*What you are asked to do:* Should an entry contain an image, leave the image out and repeat the entry's text exactly.

*Information:*
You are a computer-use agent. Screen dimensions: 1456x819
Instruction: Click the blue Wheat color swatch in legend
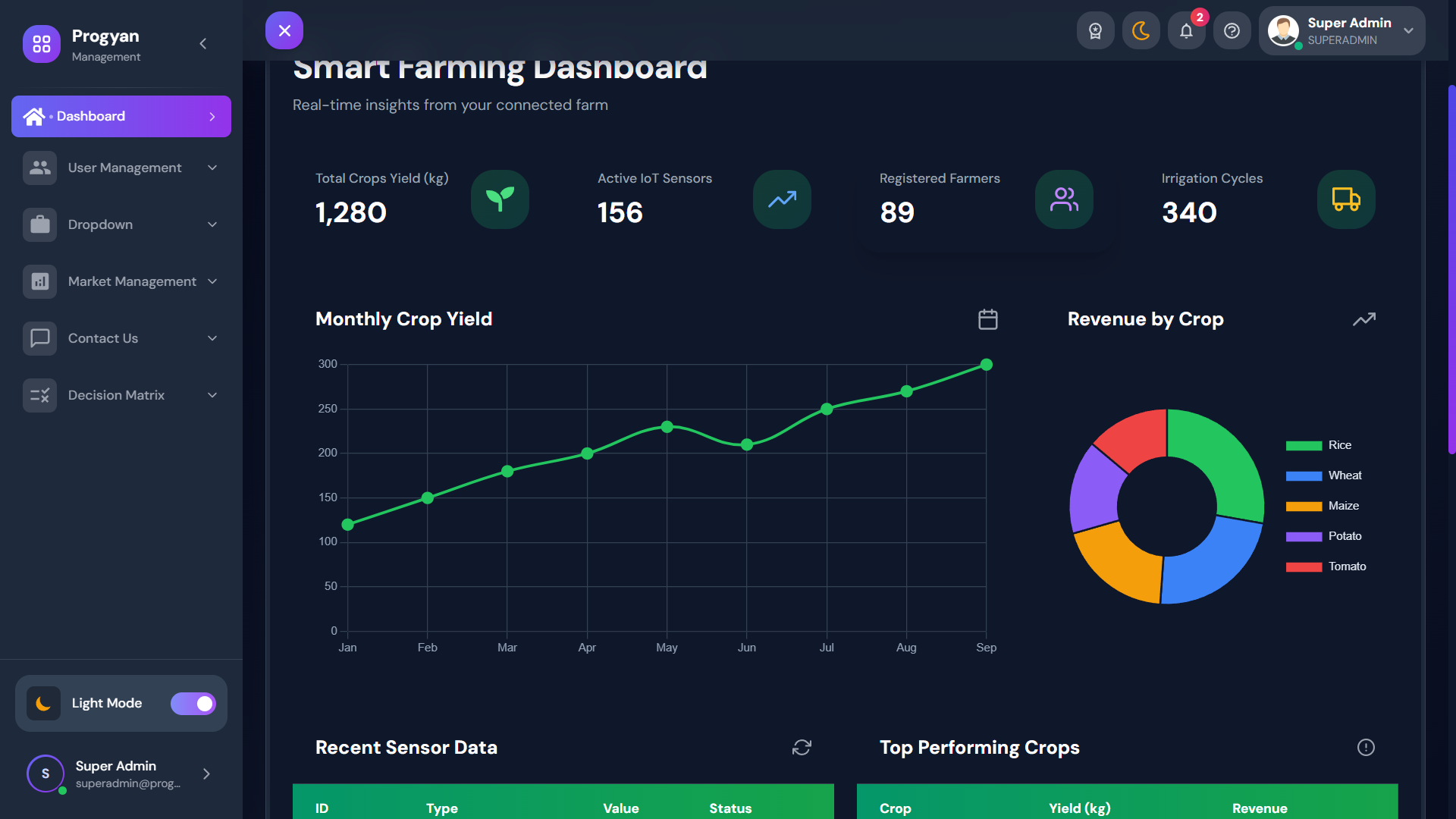click(x=1304, y=476)
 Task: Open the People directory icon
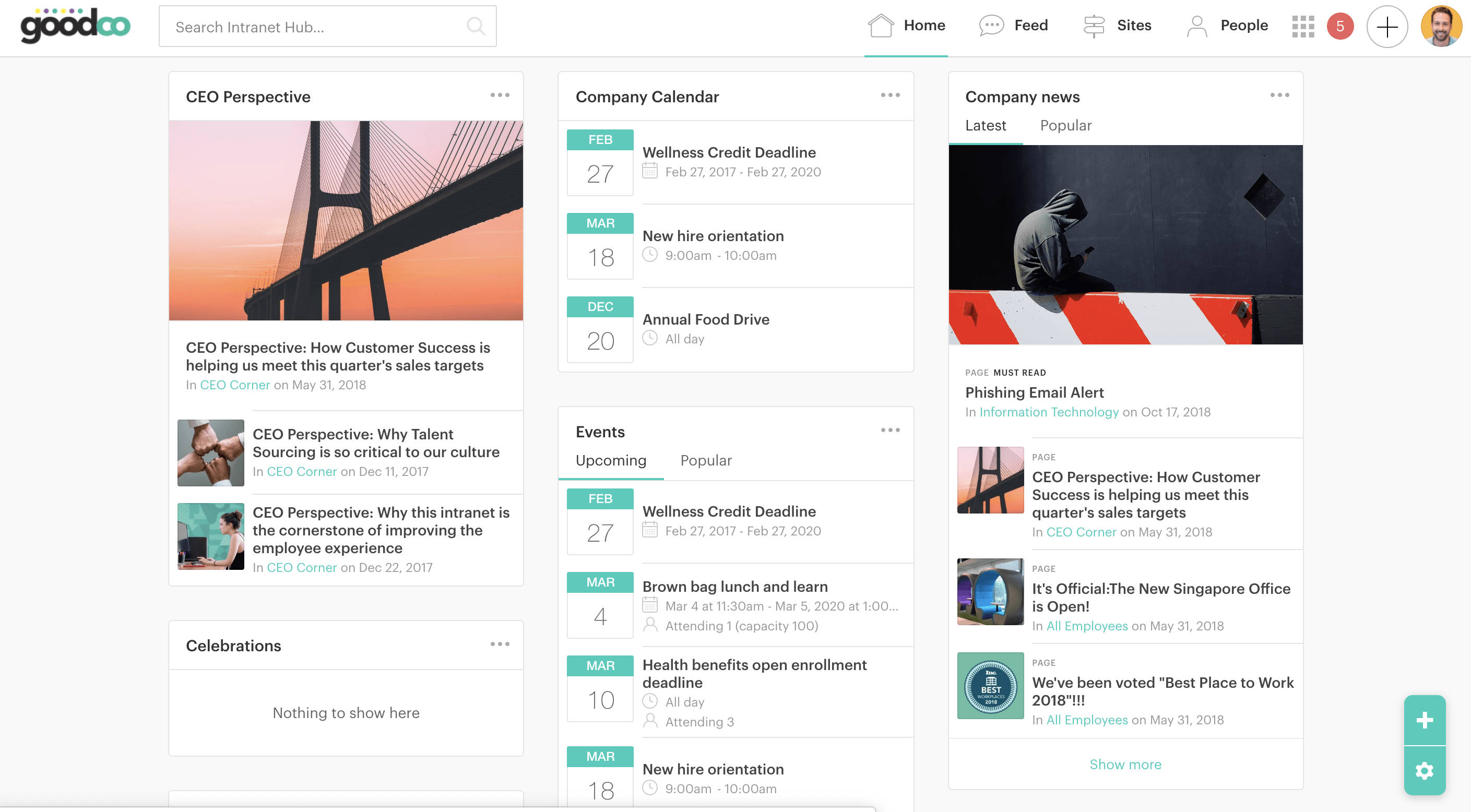click(x=1197, y=25)
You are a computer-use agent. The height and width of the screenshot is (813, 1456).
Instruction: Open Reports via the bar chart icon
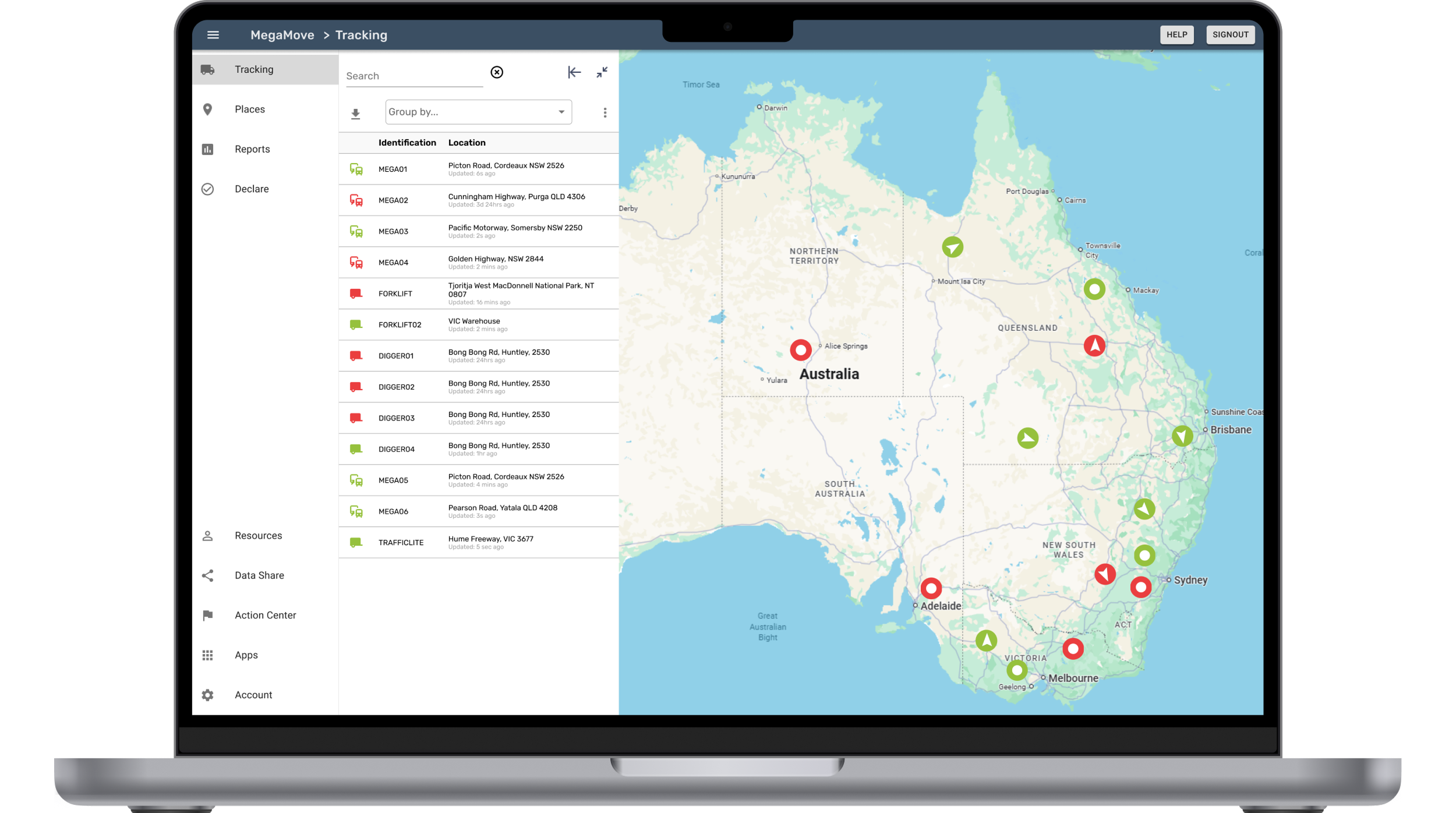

*Output below:*
You are a computer-use agent. Screen dimensions: 1456x819
Instruction: Click the blue Wheat color swatch in legend
click(x=1304, y=476)
 Task: Open the People directory icon
click(x=1197, y=25)
You are a computer-use agent. The height and width of the screenshot is (813, 1456).
Instruction: Open Reports via the bar chart icon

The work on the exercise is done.